I'm a sealed box man my self because the bass is alot tighter. I like my shit tight. I have 8 12" rockford P2 being pushed by 2 p6002 with six 12's I hit 148.1 sealed. so it all about how you toon the box to your vehicle plus I couldn't get 8 12's in a ported box in my truck box would be a little BIG


----------



## CuttieBuddie (Mar 11, 2003)

well you can't tune a sealed box but your right, depending on what you tune a vented enclosure to, it will wang if something is played at or around its tuning frequency


----------



## draarong2004 (Feb 20, 2005)

> _Originally posted by CuttieBuddie_@Jan 7 2006, 10:15 AM~4566928
> *well you can't tune a sealed box but your right, depending on what you tune a vented enclosure to, it will wang if something is played at or around its tuning frequency
> *


wanna bet?

Stored data

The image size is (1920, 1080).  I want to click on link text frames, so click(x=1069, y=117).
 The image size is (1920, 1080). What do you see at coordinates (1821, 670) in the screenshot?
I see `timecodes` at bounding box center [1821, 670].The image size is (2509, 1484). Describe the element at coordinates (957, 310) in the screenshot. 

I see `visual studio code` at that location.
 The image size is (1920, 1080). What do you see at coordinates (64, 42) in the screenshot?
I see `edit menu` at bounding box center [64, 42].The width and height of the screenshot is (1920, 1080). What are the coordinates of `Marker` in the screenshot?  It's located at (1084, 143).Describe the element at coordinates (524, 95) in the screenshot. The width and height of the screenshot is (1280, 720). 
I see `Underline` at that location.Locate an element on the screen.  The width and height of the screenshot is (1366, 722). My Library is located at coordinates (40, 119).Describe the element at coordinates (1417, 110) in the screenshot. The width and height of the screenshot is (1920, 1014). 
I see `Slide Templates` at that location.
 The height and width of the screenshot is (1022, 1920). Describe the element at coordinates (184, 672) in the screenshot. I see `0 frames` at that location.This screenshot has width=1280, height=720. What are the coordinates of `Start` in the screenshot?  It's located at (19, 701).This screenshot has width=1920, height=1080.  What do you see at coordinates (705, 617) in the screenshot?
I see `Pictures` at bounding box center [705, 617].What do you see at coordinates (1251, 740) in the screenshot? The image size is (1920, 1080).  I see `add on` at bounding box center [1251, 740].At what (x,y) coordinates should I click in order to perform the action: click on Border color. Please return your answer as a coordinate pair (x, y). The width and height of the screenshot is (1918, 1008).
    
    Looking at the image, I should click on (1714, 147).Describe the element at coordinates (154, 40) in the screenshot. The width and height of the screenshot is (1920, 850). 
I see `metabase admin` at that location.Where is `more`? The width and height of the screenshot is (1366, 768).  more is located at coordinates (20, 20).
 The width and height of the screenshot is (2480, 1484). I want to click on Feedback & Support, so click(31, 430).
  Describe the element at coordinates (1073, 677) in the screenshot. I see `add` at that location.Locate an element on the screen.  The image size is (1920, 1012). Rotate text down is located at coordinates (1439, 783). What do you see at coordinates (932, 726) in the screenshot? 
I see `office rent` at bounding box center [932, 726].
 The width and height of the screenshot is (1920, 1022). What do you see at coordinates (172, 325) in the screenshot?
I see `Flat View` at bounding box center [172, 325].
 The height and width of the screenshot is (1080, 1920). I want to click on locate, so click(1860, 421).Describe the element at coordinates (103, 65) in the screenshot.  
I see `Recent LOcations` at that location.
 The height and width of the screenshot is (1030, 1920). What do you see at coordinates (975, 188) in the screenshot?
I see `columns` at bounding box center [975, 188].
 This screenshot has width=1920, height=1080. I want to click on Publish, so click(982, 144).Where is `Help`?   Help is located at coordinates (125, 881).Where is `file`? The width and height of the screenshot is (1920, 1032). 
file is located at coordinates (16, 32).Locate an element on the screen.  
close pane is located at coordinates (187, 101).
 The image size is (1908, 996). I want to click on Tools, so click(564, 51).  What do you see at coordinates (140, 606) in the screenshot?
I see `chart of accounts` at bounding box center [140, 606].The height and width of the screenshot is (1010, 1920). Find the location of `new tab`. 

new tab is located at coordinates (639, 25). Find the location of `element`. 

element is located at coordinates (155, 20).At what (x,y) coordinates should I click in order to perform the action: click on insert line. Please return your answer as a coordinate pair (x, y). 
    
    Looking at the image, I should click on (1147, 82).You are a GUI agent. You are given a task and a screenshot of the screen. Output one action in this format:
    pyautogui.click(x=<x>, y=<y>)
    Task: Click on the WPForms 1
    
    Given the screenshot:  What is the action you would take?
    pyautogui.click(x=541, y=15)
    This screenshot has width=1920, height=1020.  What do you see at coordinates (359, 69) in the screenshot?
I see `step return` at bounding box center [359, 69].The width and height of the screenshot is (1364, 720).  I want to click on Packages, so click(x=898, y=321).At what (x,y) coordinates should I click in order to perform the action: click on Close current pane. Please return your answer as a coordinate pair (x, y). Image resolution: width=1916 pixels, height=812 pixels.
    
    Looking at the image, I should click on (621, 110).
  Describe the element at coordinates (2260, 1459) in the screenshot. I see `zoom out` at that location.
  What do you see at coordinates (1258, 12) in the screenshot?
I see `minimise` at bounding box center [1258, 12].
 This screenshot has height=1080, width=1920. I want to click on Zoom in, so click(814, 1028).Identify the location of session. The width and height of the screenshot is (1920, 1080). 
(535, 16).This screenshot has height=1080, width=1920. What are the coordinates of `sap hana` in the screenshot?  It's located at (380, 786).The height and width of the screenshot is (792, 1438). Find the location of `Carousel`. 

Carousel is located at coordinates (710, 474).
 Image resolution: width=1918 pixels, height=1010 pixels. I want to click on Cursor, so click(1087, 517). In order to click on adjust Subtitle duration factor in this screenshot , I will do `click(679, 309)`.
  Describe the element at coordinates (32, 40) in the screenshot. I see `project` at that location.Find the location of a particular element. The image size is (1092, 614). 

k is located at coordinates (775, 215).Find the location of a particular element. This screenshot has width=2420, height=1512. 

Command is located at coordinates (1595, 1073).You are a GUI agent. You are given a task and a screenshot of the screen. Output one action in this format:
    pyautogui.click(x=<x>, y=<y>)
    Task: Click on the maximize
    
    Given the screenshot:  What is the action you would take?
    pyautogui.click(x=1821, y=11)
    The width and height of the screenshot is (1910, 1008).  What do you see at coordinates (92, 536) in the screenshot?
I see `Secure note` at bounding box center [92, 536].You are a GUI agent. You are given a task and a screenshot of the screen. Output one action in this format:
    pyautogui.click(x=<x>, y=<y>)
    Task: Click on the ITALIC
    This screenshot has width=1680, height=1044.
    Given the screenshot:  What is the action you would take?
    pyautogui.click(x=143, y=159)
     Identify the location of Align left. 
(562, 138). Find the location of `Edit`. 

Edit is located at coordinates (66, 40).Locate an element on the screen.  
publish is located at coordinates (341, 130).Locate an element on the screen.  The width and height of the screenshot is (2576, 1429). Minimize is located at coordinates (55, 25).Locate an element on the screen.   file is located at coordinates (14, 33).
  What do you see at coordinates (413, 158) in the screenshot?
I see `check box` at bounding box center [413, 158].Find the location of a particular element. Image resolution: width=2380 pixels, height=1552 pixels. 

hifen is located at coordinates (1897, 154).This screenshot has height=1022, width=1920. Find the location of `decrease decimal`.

Goal of the exercise
Copy out, word for word, the forum thread above about sealed and ported subwoofer boxes.

Answer to the exercise
I'm a sealed box man my self because the bass is alot tighter. I like my shit tight. I have 8 12" rockford P2 being pushed by 2 p6002 with six 12's I hit 148.1 sealed. so it all about how you toon the box to your vehicle plus I couldn't get 8 12's in a ported box in my truck box would be a little BIG


----------



## CuttieBuddie (Mar 11, 2003)

well you can't tune a sealed box but your right, depending on what you tune a vented enclosure to, it will wang if something is played at or around its tuning frequency


----------



## draarong2004 (Feb 20, 2005)

> _Originally posted by CuttieBuddie_@Jan 7 2006, 10:15 AM~4566928
> *well you can't tune a sealed box but your right, depending on what you tune a vented enclosure to, it will wang if something is played at or around its tuning frequency
> *


wanna bet?